Now, what are the ways in which a continuous function on a closed set can approach a value without reaching it? If the domain is unbounded, that's easy: just let the function approach a value asymptotically as $x$ tends to $\pm\infty$ (like in our first example, $f(x) = e^x$). Are there any other ways? (Spoiler alert: no!)
If we try something like the third example above, approaching a value from both sides, the continuity of the function will force us to "fill in" the missing image with the value we're approaching:
But this is not specific to closed sets. What about approaching a value towards a point at the boundary of our domain? A key property of a closed set is that it contains all its limit points (in fact, we can even define closed sets by this property), hence the point on the boundary we approach will also be part of the domain. So, our function will also be defined there: which value will it take? Continuity, once again, forces the image at that limit point to be the limit of the images, i.e., the value we were approaching. Therefore this value is included in the image of the domain and thus the latter remains closed.
We have thus (intuitively) shown that the only way to make a continuous function on a closed set produce a non-closed image is to make the domain unbounded.

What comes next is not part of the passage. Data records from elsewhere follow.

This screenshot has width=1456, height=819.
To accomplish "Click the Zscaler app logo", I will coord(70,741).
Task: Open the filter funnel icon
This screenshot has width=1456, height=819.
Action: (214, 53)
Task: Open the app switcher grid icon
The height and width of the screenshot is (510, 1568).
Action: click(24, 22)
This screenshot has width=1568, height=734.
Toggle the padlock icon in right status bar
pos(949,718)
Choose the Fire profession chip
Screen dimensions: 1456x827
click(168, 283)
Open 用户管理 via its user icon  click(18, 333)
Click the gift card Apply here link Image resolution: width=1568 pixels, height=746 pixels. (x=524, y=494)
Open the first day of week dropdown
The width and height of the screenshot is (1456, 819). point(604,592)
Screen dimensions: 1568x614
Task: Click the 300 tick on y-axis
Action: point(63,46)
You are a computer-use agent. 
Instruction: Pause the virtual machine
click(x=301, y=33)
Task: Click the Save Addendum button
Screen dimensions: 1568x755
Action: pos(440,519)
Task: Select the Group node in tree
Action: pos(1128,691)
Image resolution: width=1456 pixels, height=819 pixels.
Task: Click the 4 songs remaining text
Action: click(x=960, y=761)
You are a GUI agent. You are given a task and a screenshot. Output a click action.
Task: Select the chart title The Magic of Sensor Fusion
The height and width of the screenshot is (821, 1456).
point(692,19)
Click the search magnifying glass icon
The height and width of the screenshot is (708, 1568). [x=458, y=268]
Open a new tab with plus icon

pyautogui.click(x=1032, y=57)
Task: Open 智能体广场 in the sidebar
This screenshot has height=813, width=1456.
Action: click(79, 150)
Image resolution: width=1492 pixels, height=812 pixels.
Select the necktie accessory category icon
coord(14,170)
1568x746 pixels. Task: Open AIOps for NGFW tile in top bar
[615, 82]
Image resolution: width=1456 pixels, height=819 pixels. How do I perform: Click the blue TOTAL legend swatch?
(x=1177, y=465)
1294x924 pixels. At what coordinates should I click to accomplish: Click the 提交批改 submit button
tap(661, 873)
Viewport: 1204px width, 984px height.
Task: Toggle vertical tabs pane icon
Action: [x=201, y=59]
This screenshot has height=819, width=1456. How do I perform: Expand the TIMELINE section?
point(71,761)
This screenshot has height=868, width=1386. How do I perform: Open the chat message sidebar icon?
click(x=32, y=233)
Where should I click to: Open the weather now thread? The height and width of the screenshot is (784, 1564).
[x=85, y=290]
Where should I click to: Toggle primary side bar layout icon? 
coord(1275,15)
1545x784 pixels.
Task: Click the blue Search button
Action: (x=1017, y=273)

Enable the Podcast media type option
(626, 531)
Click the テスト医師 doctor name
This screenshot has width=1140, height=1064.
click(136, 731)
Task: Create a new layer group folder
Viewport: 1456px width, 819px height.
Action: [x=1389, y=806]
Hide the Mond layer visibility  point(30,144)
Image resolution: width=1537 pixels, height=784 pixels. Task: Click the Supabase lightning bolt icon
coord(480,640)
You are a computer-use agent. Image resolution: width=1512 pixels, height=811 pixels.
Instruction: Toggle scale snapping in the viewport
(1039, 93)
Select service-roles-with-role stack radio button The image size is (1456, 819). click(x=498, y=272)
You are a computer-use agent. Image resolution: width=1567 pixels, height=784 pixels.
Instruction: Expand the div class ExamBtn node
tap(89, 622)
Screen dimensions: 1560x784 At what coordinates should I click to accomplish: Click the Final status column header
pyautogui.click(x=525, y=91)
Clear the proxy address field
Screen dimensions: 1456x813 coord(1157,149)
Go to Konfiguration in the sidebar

In other words, if a set is closed and bounded (we call this compact), then the image of that set under a continuous function will also be closed.
Here's a little addendum: the result I cited at the top of this answer said that the image of a closed and bounded set under a continuous function is closed and bounded, but so far we have only seen the "closed" part.
Again, an intuitive explanation runs along the same lines. For the sake of illustration let's restrict ourselves to intervals. If you have a bounded domain, i.e. "limited horizontal space to draw your graph", and you have to draw a graph from one endpoint to another without lifting your pen, you can only "grow" your function a finite amount. You can't blow off to infinity, because then you would have to "return" from infinity to connect back to the second endpoint, creating a discontinuity (an asymptote):
The fact that the interval is closed is key: this ensures that the function is defined at the endpoints and thus, by continuity, the graph must "connect" to $(a, f(a))$, $(b, f(b))$. Otherwise, if the endpoints weren't included, the function could grow to infinity asymptotically as it approaches $a$ or $b$, as it doesn't need to be defined there. For example, $x \mapsto \frac{1}{x}$ defined on $(0, 1]$ has a vertical asymptote at $0$.